### TASK OBJECTIVE
Repeat word for word the lines from the one containing "The height and" to the end of the material below, and leave all pictures out.

----- SUPPLIED ENTRIES

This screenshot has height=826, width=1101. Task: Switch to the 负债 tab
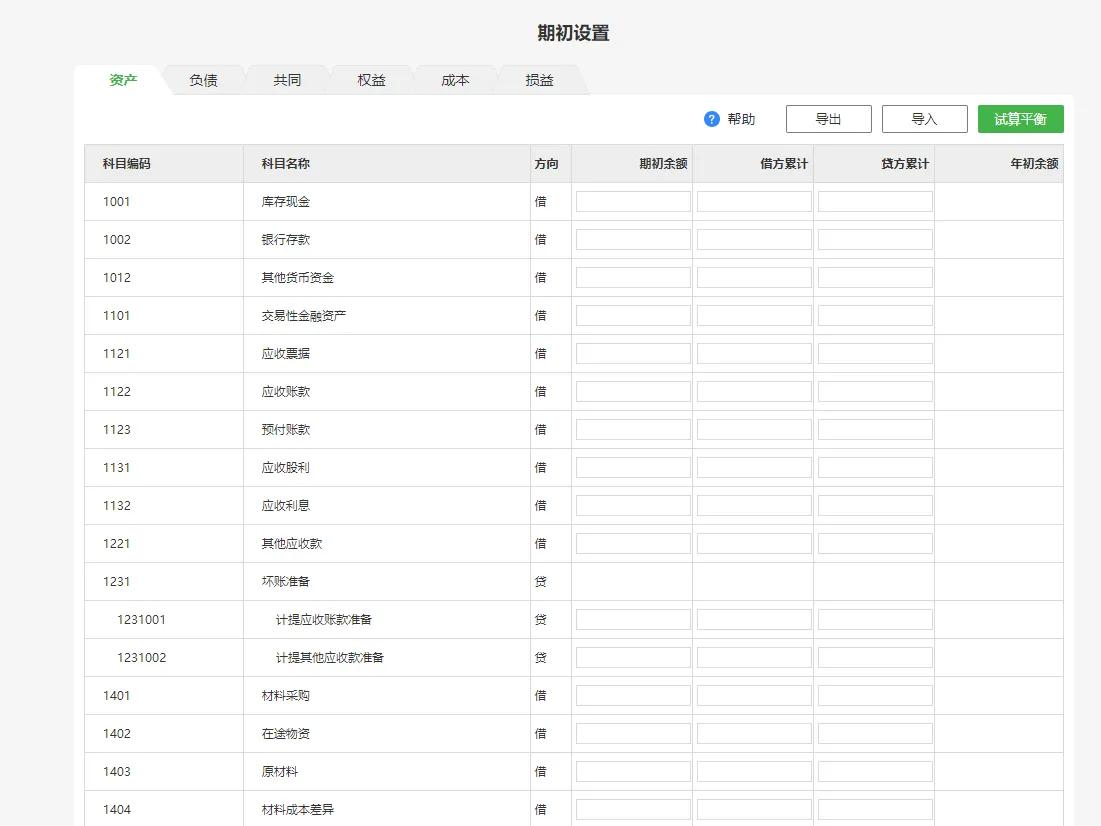tap(203, 80)

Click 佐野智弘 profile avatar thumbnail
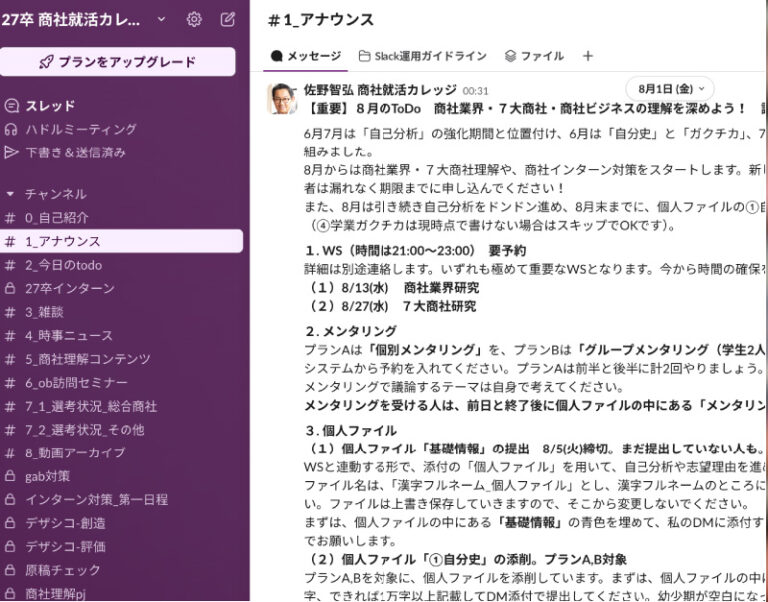tap(282, 98)
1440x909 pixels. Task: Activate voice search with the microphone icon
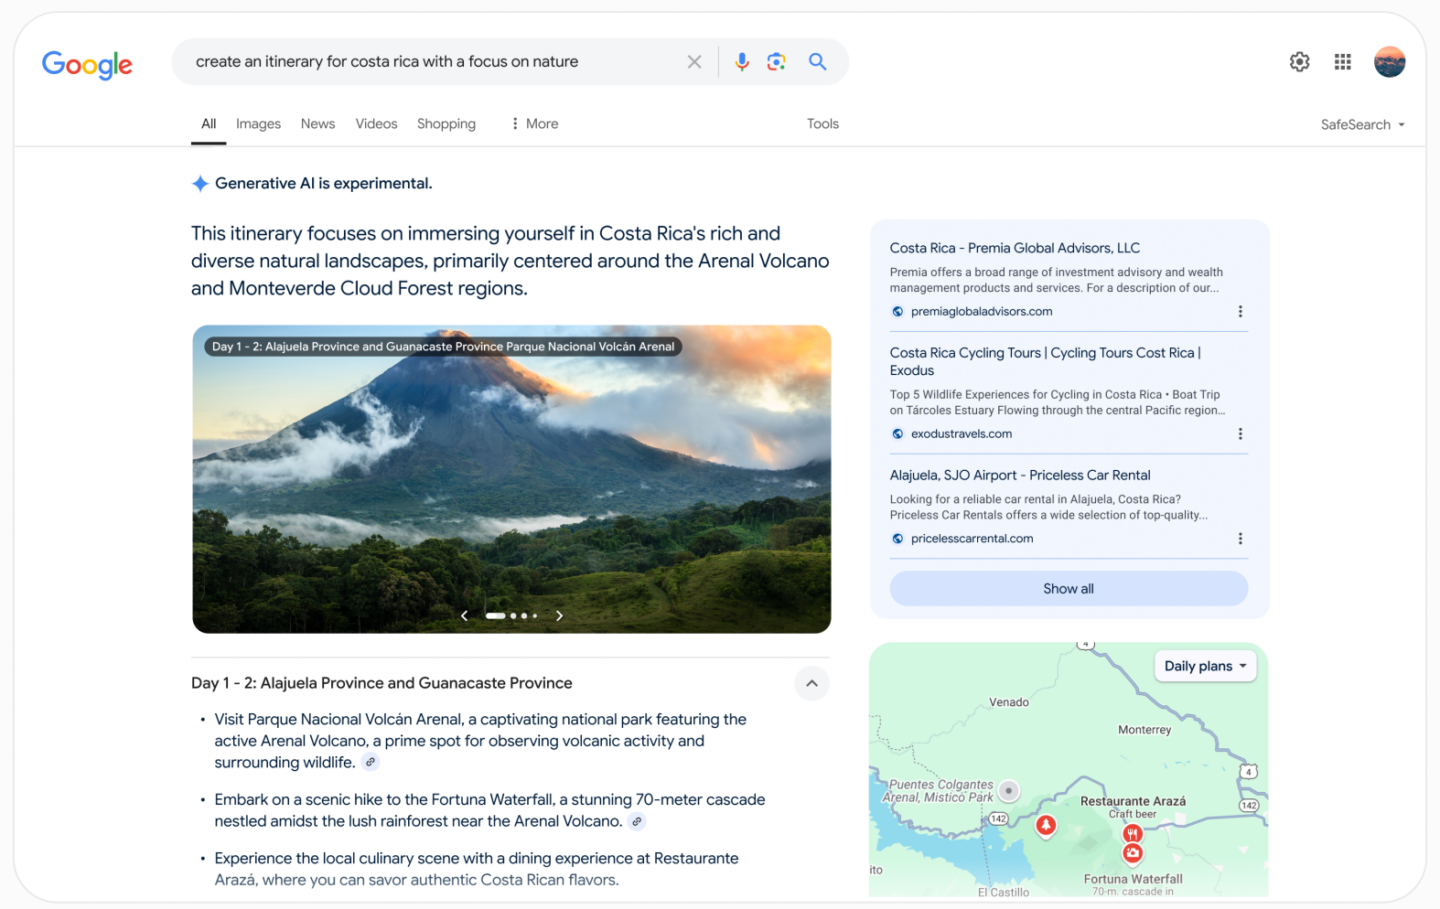click(x=742, y=61)
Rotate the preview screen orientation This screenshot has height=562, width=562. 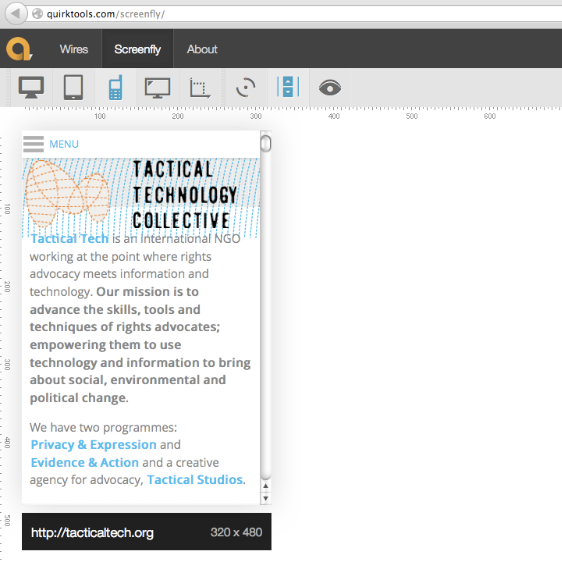point(246,87)
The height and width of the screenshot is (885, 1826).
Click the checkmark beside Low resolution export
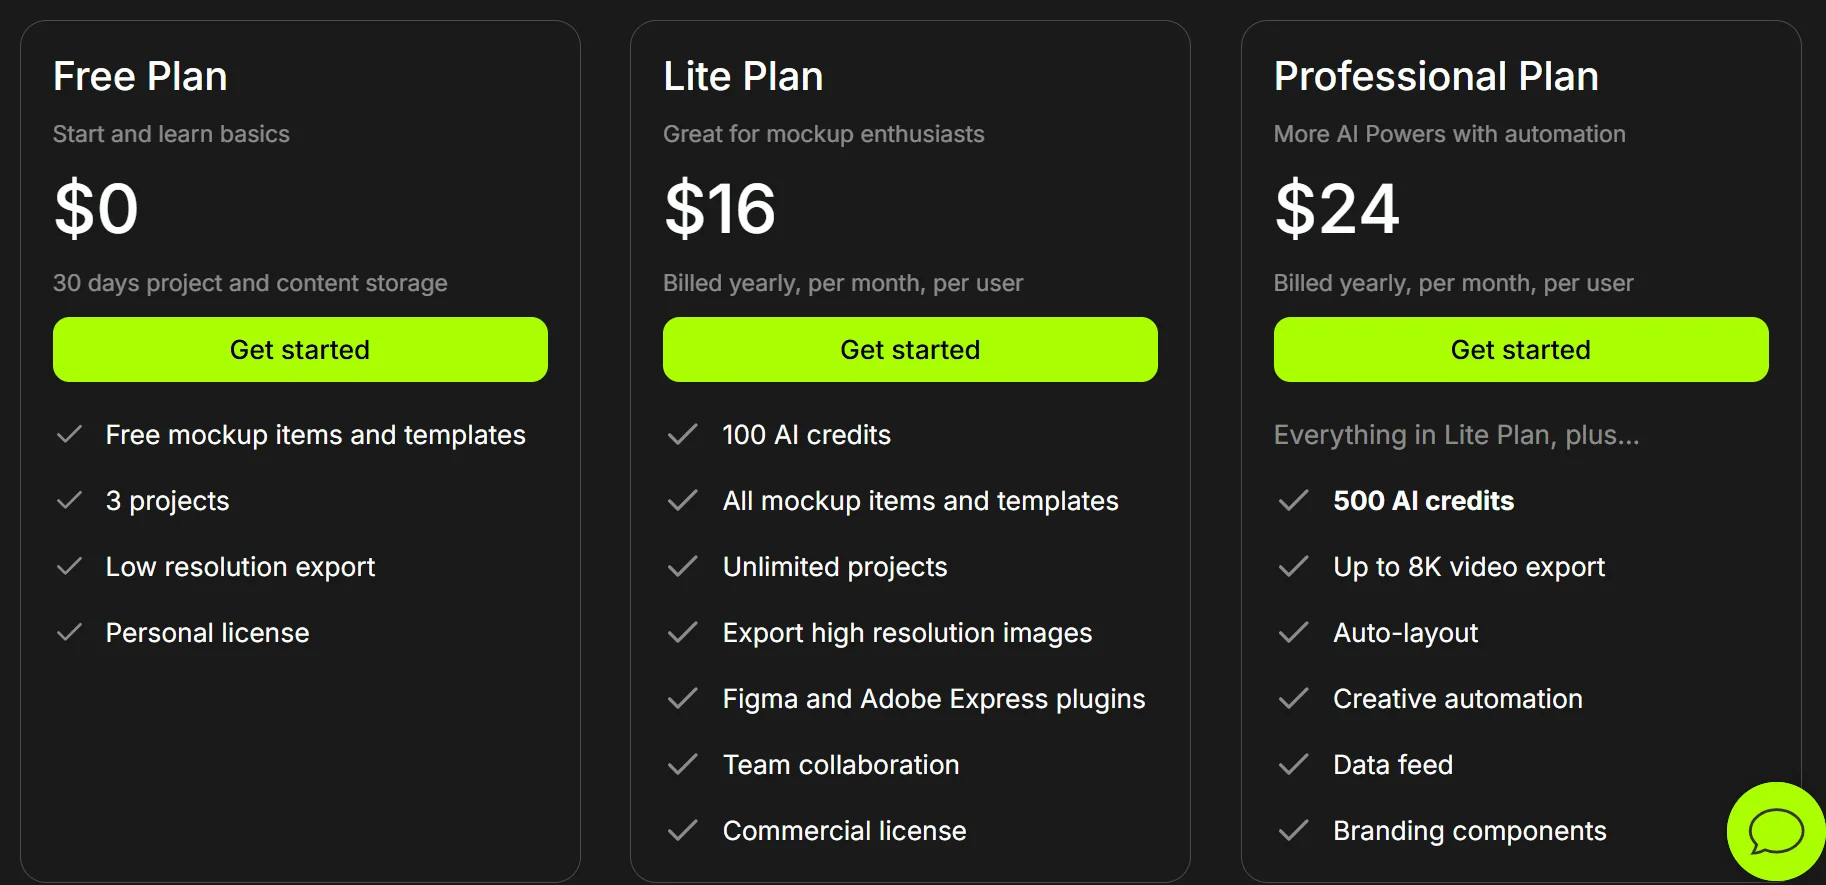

----------

### RESPONSE AREA
The height and width of the screenshot is (885, 1826).
Click the checkmark beside Low resolution export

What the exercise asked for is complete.